Intention/Goal/Purpose/Fundamentals (Current Thoughts)
Relevant information retrieval represents the primary human-computer interface towards our customers' end users. It is the ultimate end of our guild's service provision loop between knowledge workers and knowledge consumers.
SemanticInformationRetrieval (SIR) aims at providing a single Google-like search text box (with subsequent facetted interactive search) covering all of an organization's structured and unstructered knowledge resources for access with the least amount of mental overhead.
Based on this mission declaration, SIR shall consider the following idiosyncrasies and features:
- SIR provides its DSL one abstraction level above MediaWiki's API, as from an organization's perspective, SMW is one component of its comprehensive knowledge management system (albeit it might be its central component).

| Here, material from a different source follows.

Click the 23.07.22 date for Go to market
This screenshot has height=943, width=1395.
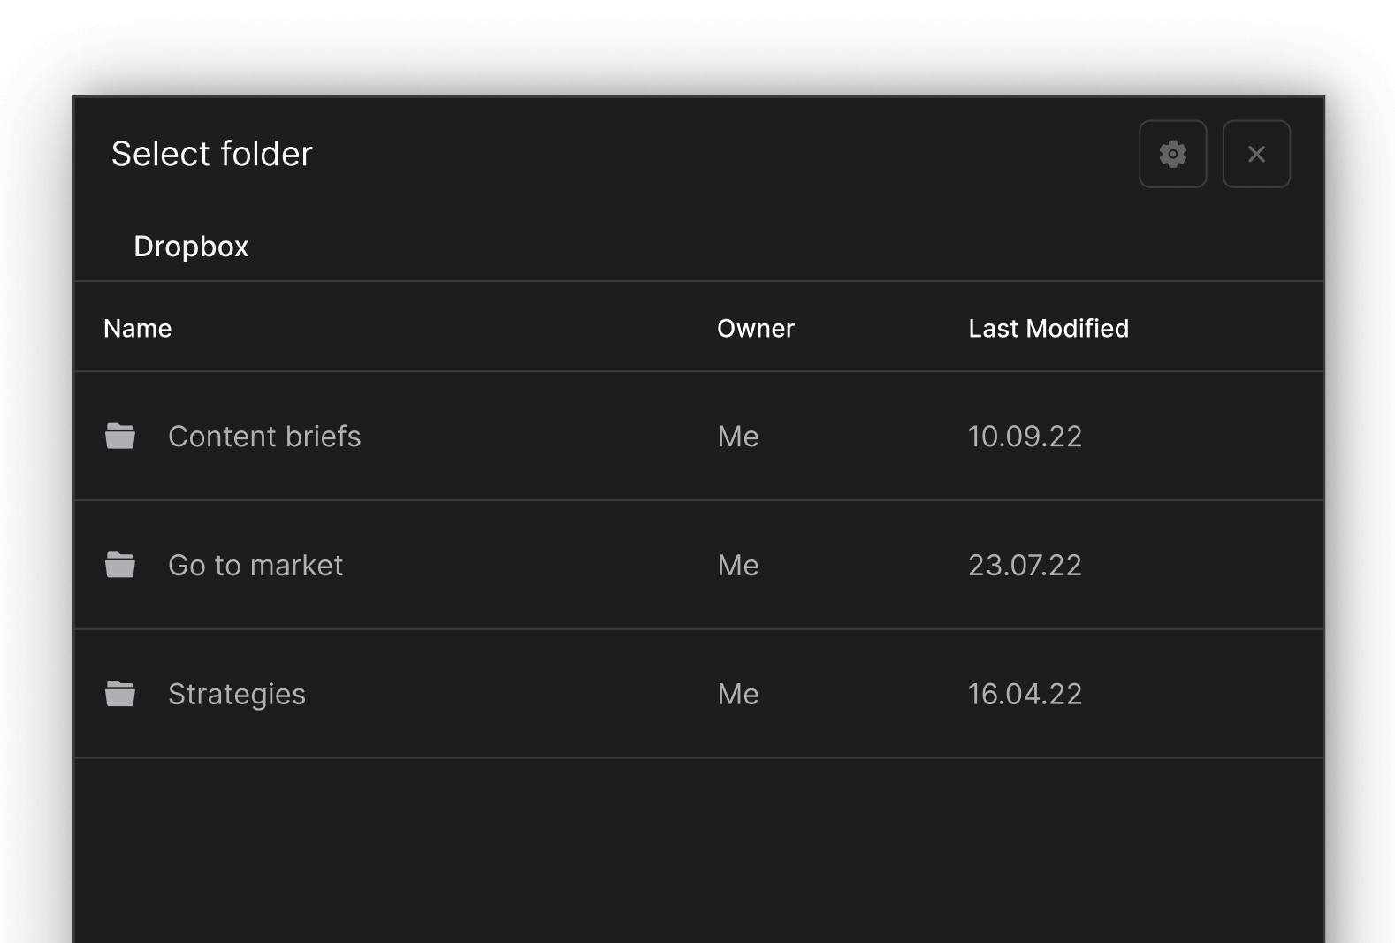coord(1025,565)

- SIR provides versatile polymorphic search interfaces for full-text search as well as (subsequent) facetted interactive search along subject affinities paths through semanticized information (EPPO-style knowledge topics).
- SIR does represent several designated MediaWiki extensions:
- Extension:SIRIndexer providing a DSL for mapping and indexing both a page's factorized information in template instances as well as its free text.
- Extension:SIRSearchInterface providing an API for search interfaces on special pages and by parser functions.
- Extension:SIRElasticSearchBackend providing fast "ES cached" page wikitext HTML delivery.
- Such search interfaces shall be easily configured for covering any arbitrary facet of any complexity at the outset, i.e. like "searching in a namespace" but extended to "searching in a facet".
- Truly relevant full-text search cannot be achieved without tuning the analysis process both at index (defining features) and query (extracting signals) time. That's why SIR provides DSL methods that
- e.g. in the case of Elasticsearch, take raw JSON as an input, and
- are sufficiently high-level/concrete, so that improving search relevance for a customer's SMW becomes straightforward enough without low-level coding — e.g. adding and composing document fields (SIR DSL) and their analysis (e.g. Elasticsearch JSON input).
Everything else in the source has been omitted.